Please continue the text on fasudil and heart mitochondria in diabetic rats, picking up after its final sentence.

- [Provided text]
################

Effects of fasudil on the mitochondria of hearts from diabetic rats. The mitochondria of heart tissues were detected by TEM from the left ventricle of the rats. (a) Untreated diabetic group, 2,500x; (b) untreated diabetic group, 6,500x; (c) fasudil-treated diabetic group, 2,500x; (d) fasudil-treated diabetic group, 6,500x; (e) control group, 2,500x; (f) control group, 6,500x. Several mitochondria (M) exhibited swelling, enlargement, and diffuse edema, and disordered and partially disrupted mitochondrial cristae were observed in mitochondria from untreated diabetic rats. The damage to myocardial ultrastructures in fasudil-treated rats was attenuated compared with that of the untreated diabetic group.

################

- [Record set]

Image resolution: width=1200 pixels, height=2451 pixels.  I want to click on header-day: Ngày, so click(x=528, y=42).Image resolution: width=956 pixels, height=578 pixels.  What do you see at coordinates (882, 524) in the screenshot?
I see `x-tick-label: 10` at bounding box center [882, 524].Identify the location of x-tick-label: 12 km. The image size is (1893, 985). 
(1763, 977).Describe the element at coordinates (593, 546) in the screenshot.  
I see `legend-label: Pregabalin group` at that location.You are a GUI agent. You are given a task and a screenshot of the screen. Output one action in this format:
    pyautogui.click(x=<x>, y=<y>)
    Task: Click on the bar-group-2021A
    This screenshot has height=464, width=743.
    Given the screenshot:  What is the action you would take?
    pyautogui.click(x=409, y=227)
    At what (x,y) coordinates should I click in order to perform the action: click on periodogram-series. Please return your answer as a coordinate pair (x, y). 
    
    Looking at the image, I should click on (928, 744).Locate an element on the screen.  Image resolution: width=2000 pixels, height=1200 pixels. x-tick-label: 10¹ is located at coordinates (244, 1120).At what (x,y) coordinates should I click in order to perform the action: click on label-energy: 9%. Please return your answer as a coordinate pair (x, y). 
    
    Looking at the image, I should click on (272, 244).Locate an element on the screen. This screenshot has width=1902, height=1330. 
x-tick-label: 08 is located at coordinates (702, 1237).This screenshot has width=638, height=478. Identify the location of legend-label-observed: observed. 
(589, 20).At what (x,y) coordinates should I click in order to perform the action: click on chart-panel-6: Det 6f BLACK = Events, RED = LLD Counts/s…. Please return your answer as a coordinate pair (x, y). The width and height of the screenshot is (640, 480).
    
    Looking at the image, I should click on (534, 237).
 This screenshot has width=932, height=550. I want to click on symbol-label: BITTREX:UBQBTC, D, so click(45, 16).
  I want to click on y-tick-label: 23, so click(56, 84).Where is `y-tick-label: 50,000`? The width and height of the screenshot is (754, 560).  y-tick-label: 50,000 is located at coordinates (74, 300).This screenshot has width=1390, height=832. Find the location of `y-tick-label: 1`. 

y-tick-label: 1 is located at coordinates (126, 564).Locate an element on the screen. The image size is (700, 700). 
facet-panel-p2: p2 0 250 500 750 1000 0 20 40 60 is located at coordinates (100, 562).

################

- [Exercise result]
Figure 2

Comparison of SDH and MAO activities, MPTP opening, and decreases in A₅₂₀ for the two groups. (a) Comparison of SDH activities in cardiac mitochondria from fasudil-treated, untreated diabetic, and control rats revealed statistically significant differences. SDH activities in cardiac mitochondria from fasudil-treated group were marked higher than that of untreated diabetic group (P = 0.003). (b) Comparison of MAO activities in cardiac mitochondria from fasudil-treated, untreated diabetic, and control rats revealed statistically significant differences. MAO activities in cardiac mitochondria from fasudil-treated group were significantly higher than that of untreated diabetic group (P = 0.015). (c) Effects of fasudil on MPTP opening (A₅₂₀: absorbance at 520 nm). The trace represented the mean of A₅₂₀ from three groups. The top trace represented cardiac mitochondria from SD control rats, the middle trace showed the absorbance in mitochondria from diabetic rats treated with fasudil, and lower traces showed the absorbance in mitochondria from untreated diabetic rats. (d) Comparison of decreases in A₅₂₀ for the three groups. The decreases in A₅₂₀ were significantly lower in diabetic rats treated with fasudil compared to untreated rats (P < 0.001).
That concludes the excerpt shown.